Your assignment — Apart from the pictures, which must be omitted, restate the data exactly.

Records contained in a dataset:
>>>

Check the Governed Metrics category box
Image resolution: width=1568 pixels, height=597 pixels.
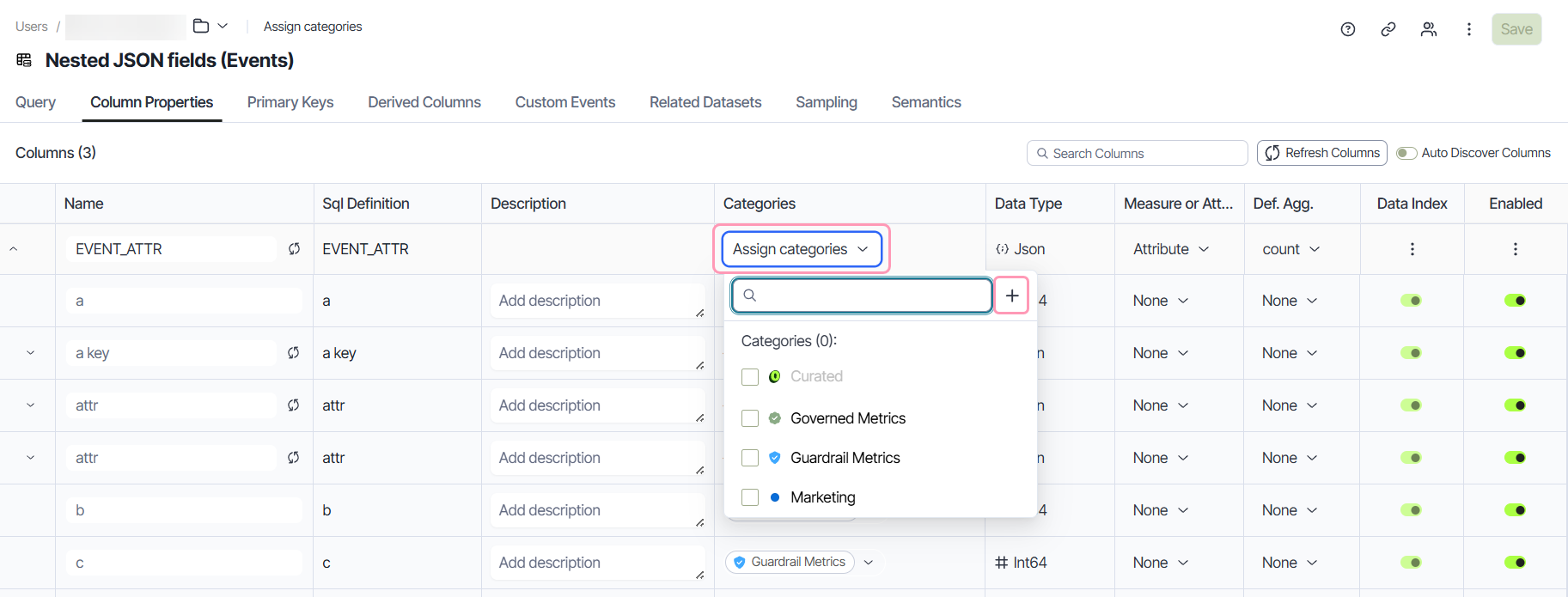tap(750, 418)
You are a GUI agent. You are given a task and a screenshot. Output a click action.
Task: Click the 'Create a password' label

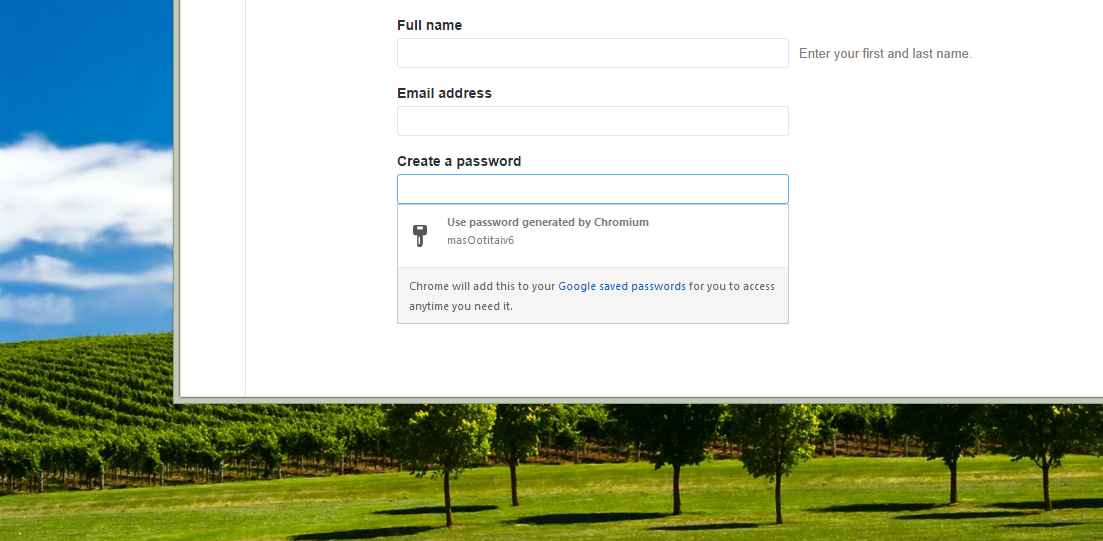(x=458, y=161)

<<<

Your solution —
Check the Governed Metrics category box
Image resolution: width=1568 pixels, height=597 pixels.
tap(750, 418)
You are a GUI agent. You are given a task and a screenshot. Output a click action.
Task: Click the 'Create a password' label

(x=458, y=161)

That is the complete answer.